WORK ITEM
Reproduce the records word for word, from the first line to the line containing "Task: Click the Register location label".

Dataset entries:
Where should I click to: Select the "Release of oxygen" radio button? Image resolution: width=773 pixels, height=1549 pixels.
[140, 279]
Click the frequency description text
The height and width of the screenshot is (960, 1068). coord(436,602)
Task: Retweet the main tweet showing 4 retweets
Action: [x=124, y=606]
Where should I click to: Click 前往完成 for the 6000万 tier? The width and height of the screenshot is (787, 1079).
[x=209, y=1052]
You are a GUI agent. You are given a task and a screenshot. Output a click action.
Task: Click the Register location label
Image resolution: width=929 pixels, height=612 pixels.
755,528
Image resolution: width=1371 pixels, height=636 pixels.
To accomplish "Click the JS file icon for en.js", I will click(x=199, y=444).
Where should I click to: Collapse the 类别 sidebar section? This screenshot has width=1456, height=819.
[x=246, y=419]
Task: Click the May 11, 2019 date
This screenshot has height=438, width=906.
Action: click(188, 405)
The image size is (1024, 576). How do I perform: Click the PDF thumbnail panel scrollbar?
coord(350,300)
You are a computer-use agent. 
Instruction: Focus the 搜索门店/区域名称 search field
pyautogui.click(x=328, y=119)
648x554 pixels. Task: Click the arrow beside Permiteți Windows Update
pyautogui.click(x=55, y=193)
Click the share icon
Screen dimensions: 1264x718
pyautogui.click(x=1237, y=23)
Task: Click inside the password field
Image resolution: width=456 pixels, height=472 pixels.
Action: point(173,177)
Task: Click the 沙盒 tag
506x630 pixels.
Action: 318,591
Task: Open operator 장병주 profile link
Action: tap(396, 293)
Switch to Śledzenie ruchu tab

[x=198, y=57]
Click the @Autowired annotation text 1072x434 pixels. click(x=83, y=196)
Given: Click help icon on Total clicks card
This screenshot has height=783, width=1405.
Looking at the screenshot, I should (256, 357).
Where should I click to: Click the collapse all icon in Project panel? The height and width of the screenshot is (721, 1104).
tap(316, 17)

TASK OUTPUT
Where should I click to: Select the "Release of oxygen" radio button? Image resolution: width=773 pixels, height=1549 pixels.
[140, 279]
Click the frequency description text
The height and width of the screenshot is (960, 1068). coord(436,602)
Task: Retweet the main tweet showing 4 retweets
Action: [x=124, y=606]
Where should I click to: Click 前往完成 for the 6000万 tier? The width and height of the screenshot is (787, 1079).
[x=209, y=1052]
You are a GUI agent. You are given a task and a screenshot. Output a click action.
Task: Click the Register location label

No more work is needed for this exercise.